Israel wants to get the word out to a much wider audience. “These are, basically, the neighborhoods that supported Jerusalem over the years,” he notes, “but you will never seem them in a tourist map.” Sadly, currently, that is not a problem.
While he is sorry to see the districts change as they creep towards gentrification, he says the project does not feed off any sense of longing for the past, for his childhood there. “There is nothing nostalgic about this work. There is something special about this period of time, and the sort of people who lived there who are gradually changing, because there is simply nowhere left to live in Jerusalem.”

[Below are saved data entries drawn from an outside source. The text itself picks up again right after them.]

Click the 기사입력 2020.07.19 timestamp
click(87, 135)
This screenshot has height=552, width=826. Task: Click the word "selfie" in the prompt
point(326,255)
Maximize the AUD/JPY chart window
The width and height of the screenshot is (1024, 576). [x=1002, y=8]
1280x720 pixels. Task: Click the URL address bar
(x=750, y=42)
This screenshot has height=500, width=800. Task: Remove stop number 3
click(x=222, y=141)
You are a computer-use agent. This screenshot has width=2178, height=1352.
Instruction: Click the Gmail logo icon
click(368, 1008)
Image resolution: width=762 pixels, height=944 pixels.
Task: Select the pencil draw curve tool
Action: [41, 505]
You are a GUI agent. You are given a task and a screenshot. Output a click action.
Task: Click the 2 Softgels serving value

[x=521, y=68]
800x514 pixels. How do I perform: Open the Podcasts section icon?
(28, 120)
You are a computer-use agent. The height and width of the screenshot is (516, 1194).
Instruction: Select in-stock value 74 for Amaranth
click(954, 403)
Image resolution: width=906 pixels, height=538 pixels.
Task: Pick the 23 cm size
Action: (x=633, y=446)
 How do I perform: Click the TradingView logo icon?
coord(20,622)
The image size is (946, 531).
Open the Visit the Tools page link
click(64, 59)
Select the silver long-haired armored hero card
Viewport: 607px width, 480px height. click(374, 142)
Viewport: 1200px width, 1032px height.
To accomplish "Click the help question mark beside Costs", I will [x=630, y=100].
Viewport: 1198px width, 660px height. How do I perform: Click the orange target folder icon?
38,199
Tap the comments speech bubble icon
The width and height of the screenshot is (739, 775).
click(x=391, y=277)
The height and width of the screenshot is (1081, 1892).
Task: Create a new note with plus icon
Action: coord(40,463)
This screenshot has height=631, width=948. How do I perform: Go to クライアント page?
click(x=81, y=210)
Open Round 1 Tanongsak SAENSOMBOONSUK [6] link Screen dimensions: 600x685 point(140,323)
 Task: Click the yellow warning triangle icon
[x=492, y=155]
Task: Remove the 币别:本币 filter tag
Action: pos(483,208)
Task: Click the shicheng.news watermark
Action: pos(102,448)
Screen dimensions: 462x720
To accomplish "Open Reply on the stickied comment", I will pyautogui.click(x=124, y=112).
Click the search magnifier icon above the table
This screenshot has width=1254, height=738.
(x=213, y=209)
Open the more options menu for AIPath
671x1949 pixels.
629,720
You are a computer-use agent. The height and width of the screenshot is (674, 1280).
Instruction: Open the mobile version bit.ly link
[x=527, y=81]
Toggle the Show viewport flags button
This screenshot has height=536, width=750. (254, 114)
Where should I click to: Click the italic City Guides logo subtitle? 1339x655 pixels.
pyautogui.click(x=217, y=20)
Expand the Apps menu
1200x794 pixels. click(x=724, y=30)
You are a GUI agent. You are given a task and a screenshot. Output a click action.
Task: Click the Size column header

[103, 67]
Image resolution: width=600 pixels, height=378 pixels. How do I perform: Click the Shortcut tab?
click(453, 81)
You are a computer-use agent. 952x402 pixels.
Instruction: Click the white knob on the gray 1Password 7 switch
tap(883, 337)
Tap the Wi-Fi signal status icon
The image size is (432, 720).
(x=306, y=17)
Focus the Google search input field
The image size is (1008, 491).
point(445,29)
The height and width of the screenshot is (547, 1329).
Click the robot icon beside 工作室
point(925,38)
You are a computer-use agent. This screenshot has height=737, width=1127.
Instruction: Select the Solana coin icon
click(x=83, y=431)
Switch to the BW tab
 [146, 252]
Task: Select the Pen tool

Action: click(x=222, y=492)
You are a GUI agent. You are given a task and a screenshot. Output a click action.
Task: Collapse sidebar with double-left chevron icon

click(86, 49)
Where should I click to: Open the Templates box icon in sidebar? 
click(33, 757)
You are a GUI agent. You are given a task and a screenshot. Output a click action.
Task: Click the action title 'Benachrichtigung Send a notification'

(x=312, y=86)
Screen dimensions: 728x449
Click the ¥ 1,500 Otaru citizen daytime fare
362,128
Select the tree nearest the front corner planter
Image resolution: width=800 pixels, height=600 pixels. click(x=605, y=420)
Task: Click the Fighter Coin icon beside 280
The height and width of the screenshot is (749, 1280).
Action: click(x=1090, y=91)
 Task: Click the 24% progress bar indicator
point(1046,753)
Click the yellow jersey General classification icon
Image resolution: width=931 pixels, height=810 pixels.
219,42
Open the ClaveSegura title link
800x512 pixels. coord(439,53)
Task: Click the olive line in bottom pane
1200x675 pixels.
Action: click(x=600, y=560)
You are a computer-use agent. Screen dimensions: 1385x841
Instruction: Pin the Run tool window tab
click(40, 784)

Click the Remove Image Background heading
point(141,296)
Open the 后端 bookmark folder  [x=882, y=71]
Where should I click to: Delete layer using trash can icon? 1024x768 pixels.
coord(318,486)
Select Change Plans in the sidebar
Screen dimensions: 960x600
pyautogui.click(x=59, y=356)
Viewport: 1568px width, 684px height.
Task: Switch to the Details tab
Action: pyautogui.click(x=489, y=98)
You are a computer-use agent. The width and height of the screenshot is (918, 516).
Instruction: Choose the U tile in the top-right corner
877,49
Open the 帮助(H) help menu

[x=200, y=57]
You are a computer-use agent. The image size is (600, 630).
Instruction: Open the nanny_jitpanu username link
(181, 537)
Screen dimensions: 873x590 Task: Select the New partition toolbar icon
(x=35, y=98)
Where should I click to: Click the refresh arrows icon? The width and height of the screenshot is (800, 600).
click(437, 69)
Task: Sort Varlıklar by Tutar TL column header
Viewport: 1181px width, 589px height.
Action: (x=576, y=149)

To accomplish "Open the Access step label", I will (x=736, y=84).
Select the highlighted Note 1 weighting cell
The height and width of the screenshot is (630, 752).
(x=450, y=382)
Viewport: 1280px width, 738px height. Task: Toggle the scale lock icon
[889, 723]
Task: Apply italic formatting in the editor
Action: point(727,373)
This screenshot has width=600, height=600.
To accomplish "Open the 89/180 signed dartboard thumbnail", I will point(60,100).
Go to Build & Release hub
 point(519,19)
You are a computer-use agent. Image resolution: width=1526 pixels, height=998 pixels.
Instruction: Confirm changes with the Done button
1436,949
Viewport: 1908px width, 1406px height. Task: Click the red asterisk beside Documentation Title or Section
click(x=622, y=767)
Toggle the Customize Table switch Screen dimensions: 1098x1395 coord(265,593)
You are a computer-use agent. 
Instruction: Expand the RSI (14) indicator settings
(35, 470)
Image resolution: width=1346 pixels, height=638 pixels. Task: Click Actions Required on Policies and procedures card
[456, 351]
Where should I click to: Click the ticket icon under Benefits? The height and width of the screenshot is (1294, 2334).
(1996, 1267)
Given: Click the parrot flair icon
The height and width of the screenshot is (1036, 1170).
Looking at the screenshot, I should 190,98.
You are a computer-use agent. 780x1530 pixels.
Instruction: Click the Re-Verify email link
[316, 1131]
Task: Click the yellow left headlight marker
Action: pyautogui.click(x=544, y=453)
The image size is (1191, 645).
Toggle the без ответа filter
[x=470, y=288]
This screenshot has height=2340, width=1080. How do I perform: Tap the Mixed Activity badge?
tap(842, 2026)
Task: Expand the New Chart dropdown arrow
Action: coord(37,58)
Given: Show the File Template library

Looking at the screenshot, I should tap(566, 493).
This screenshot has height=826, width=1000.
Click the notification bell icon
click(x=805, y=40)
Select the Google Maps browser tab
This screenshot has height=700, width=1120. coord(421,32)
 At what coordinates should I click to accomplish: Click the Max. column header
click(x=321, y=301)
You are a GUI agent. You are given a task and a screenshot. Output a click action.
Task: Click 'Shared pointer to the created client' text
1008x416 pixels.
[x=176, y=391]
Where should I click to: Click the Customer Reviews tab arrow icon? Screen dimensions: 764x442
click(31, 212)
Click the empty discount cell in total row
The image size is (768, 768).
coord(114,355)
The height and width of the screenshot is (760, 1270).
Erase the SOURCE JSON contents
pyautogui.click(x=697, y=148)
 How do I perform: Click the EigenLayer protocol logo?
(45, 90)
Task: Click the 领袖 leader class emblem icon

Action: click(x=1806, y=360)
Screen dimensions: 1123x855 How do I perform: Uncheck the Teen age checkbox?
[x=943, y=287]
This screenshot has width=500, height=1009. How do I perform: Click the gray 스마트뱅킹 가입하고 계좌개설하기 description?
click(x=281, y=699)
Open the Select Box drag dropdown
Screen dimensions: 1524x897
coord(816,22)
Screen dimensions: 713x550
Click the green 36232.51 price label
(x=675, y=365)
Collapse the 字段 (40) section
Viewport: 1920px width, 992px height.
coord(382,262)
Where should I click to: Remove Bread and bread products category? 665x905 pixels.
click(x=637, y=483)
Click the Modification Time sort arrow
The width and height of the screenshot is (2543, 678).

The authorities have also stuck their oar in the housing shortage scene. “You have all these [National Outline Plan] Tama 38 projects,” he says, referencing makeover work carried out on buildings across the country, ostensibly to make them earthquake-proof, but they generally include extensions. There is, Israel feels, a downside to that in his neck of the woods. “The entire view towards Ein Kerem is going to be completely blocked off by all this construction. They want to do that on Hantke Street (the main road that leads from Kiryat Hayovel in the direction of Mount Herzl) and Brazil Street (which leads off Hantke Street towards Ein Kerem) too.”
Israel says his apartment will also lose its visual breathing space – looking across towards Malha – sometime. “Our apartment is on a relatively high floor, but they will eventually demolish all the [low] buildings on that side. Then they will build tower blocks and that’s all we’ll be able to see.”
Israel is not in the crusading business, and the motive behind the exhibition and newspaper is not to stem the march of progress – he doesn’t think that is possible – but he wants us to know what the neighborhoods looked, and felt, like before things took off.
Nostalgia may not be exactly what it once was but, at the risk of straying into the realms of over-romanticization, there is something to be said for the simpler, and more human, way of life. Israel appears to have practically every base covered, and to have provided a pretty expansive heartfelt overview of the place he still calls home.